What you are asked to do: Write out every one of the following records word for word, changing nothing.

═════ Given information

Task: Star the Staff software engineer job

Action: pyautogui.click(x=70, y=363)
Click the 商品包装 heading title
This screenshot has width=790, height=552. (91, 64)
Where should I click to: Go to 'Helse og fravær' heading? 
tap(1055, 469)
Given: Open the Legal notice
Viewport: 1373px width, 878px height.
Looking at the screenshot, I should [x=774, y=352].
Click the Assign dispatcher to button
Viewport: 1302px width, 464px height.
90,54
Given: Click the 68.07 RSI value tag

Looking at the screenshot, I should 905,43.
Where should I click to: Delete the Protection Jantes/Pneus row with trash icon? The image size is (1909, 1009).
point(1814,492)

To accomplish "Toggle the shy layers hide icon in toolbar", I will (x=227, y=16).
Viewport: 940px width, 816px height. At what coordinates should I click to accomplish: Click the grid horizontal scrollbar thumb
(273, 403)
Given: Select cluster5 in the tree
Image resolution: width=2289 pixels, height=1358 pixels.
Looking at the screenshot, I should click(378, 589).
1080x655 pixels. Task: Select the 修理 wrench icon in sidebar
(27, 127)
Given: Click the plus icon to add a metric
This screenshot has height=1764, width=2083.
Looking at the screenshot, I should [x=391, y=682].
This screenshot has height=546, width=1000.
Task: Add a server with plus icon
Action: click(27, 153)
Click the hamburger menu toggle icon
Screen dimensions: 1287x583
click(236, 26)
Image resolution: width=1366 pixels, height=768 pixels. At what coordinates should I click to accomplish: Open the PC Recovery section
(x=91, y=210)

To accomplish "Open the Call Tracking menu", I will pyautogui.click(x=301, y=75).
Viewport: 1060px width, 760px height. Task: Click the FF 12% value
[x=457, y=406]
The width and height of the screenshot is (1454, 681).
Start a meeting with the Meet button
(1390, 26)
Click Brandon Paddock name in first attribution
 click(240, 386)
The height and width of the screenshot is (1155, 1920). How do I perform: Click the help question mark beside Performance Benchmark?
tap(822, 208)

══════════

Right answer:
Task: Star the Staff software engineer job

Action: pyautogui.click(x=70, y=363)
Click the 商品包装 heading title
This screenshot has width=790, height=552. (91, 64)
Where should I click to: Go to 'Helse og fravær' heading? 
tap(1055, 469)
Given: Open the Legal notice
Viewport: 1373px width, 878px height.
Looking at the screenshot, I should [x=774, y=352].
Click the Assign dispatcher to button
Viewport: 1302px width, 464px height.
90,54
Given: Click the 68.07 RSI value tag

Looking at the screenshot, I should 905,43.
Where should I click to: Delete the Protection Jantes/Pneus row with trash icon? The image size is (1909, 1009).
point(1814,492)

To accomplish "Toggle the shy layers hide icon in toolbar", I will (x=227, y=16).
Viewport: 940px width, 816px height. At what coordinates should I click to accomplish: Click the grid horizontal scrollbar thumb
(273, 403)
Given: Select cluster5 in the tree
Image resolution: width=2289 pixels, height=1358 pixels.
Looking at the screenshot, I should click(378, 589).
1080x655 pixels. Task: Select the 修理 wrench icon in sidebar
(27, 127)
Given: Click the plus icon to add a metric
This screenshot has height=1764, width=2083.
Looking at the screenshot, I should [x=391, y=682].
This screenshot has height=546, width=1000.
Task: Add a server with plus icon
Action: click(27, 153)
Click the hamburger menu toggle icon
Screen dimensions: 1287x583
click(236, 26)
Image resolution: width=1366 pixels, height=768 pixels. At what coordinates should I click to accomplish: Open the PC Recovery section
(x=91, y=210)

To accomplish "Open the Call Tracking menu", I will pyautogui.click(x=301, y=75).
Viewport: 1060px width, 760px height. Task: Click the FF 12% value
[x=457, y=406]
The width and height of the screenshot is (1454, 681).
Start a meeting with the Meet button
(1390, 26)
Click Brandon Paddock name in first attribution
 click(240, 386)
The height and width of the screenshot is (1155, 1920). How do I perform: Click the help question mark beside Performance Benchmark?
tap(822, 208)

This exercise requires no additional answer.